Social
Associations between socioeconomic characteristics at the end-of-life and place of death among African Americans diagnosed with cancer: Findings from the Detroit Research on Cancer Survivors (ROCS) study Jamaica Robinson* Jamaica Robinson Nora Akcasu Theresa Hastert
Background: Socioeconomic resources at the end-of-life (EoL) may influence elements of EoL care for African Americans diagnosed with cancer, who disproportionately receive expensive EoL care and experience a hospital-based death relative to other cancer patients.
Methods: Our analyses included 511 decedents who participated in the Detroit Research on Cancer Survivors (ROCS) cohort, a population-based study of African Americans diagnosed with incident cancers in Metro Detroit.

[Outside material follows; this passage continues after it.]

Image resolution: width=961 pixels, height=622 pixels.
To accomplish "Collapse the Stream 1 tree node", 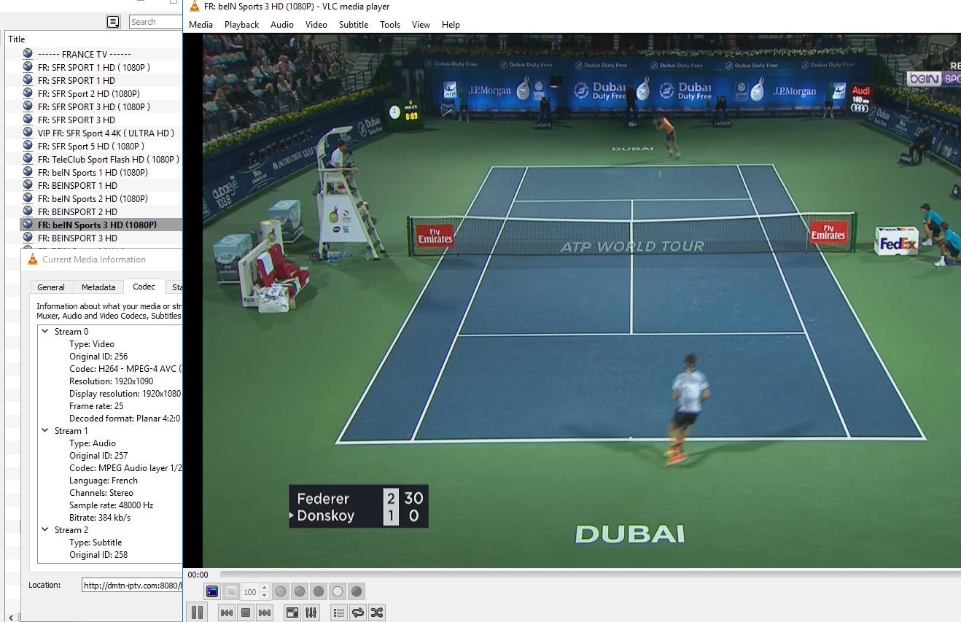I will pyautogui.click(x=45, y=431).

We measured socioeconomic characteristics – including household income, insurance type (i.e., Medicare, Medicaid, dually eligible), and social risks (i.e., housing instability, food insecurity, utility shutoffs, neighbourhood safety, and not seeking health care because of cost or a lack of transportation) – for the last follow-up survey prior to death. We used these measures in a latent class analysis (LCA) to identify three socioeconomic classes. We assessed place of death via death certificates and categorized decedents as having a hospital- or home-based death. We used modified Poisson models, adjusting for sociodemographics, cancer characteristics, and cause of death, to estimate prevalence ratios (PR) and 95% confidence intervals for associations of socioeconomic class with place of death.
Results: Approximately 35% of decedents were likely to report few social risks, higher annual household income (≥$20K), and Medicare (Class 1); 50% few social risks, lower income (<$20K), and Medicaid or dual eligibility (Class 2); and 15% increased social risks, lower income, and Medicaid or dual eligibility (Class 3). Decedents in Classes 2 and 3 were more marginally more likely than decedents with greater socioeconomic resources to die at home versus in a hospital (PRClass2:1.14, 95% CI:0.89-1.46; PRClass2:1.26, 95% CI:0.91-1.76).
Conclusion: Findings from this study will help to elucidate socioeconomic factors influencing place of death in this socioeconomically and medically marginalized population.